**Requirements:** Copy every line of the records below word for word, leaving out the pictures.

[Records for locating words and elements]
>>>
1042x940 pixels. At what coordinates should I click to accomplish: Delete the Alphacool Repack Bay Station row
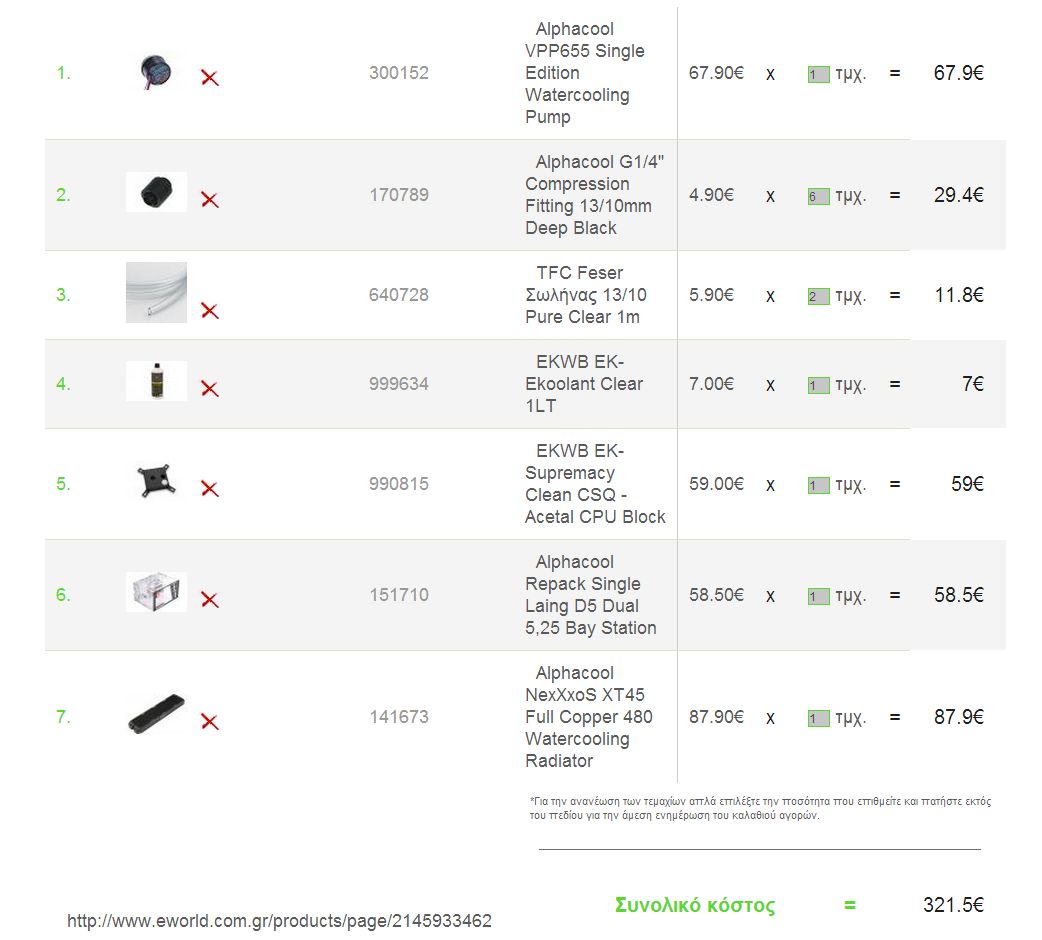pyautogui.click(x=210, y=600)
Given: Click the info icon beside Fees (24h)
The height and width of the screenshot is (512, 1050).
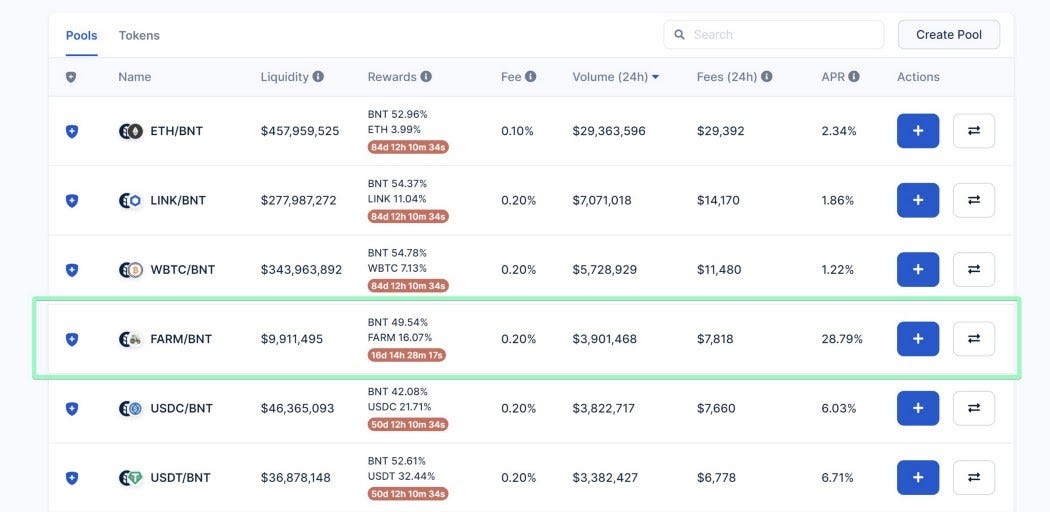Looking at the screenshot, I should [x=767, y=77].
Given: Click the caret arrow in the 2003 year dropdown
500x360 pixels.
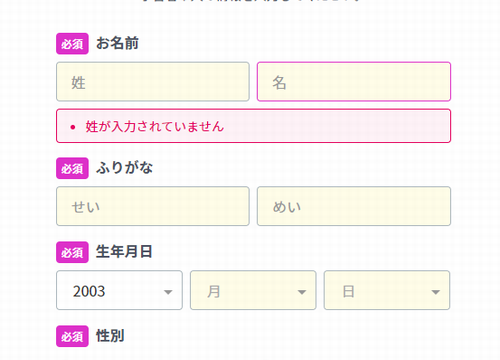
<<<
**Correct response:**
1042x940 pixels. At what coordinates should I click to accomplish: Delete the Alphacool Repack Bay Station row
pyautogui.click(x=210, y=600)
Given: Click the info icon beside Fees (24h)
The height and width of the screenshot is (512, 1050).
Looking at the screenshot, I should [x=767, y=77].
Given: Click the caret arrow in the 2003 year dropdown
500x360 pixels.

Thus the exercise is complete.